Ce sont des experts du ministère de la Santé publique qui ont révélé cette information, reprise dans un document officiel rendu public lors des conférences budgétaires 2018. Hélas, l’on n’en sait pas plus sur la nature de ces « produits toxiques… nuisibles à la santé de la population ». Toutefois, des experts du ministère du Commerce extérieur ont confirmé qu’il y a trop « d’interférences dans le circuit de mobilisation des recettes du secteur et une multiplicité des exonérations ». Dirigé par un ministre issu des rangs de l’opposition, Jean-Lucien Bussa Tongba, le ministère du Commerce extérieur a « difficile à convaincre les opérateurs économiques suite aux interférences politiques ».
Rien à signaler
Le ministère de l’Environnement et du Développement durable aurait pu tirer au clair cette affaire des produits d’origine toxique au regard de ses prérogatives. Mais les inspecteurs de ce ministère se sont heurtés à une « interdiction d’accès à certaines concessions… ainsi qu’au trafic d’influence qui permet aux propriétaires desdites concessions d’échapper à leurs obligations d’assujettis ».
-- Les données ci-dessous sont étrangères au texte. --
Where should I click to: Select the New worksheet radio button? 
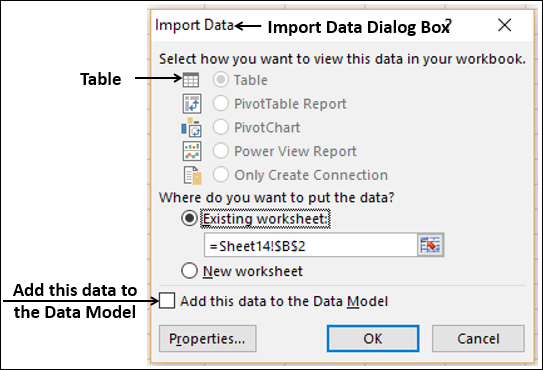coord(189,271)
À titre de rappel, le portefeuille de l’Environnement et du Développement durable est occupé par un autre membre de l’opposition, Ahmy Ambatobe Nyongolo. D’autres ministères et services de l’État que l’affaire des produits toxiques devrait, sinon aurait dû préoccuper, ont malheureusement brillé par leur absence aux conférences budgétaires, déplore cet activiste de la société civile qui a pris part à ces assises. Il s’agit notamment des ministères de l’Intérieur et de la Sécurité nationale, du Plan, des Finances ainsi que des Cours, tribunaux et parquets.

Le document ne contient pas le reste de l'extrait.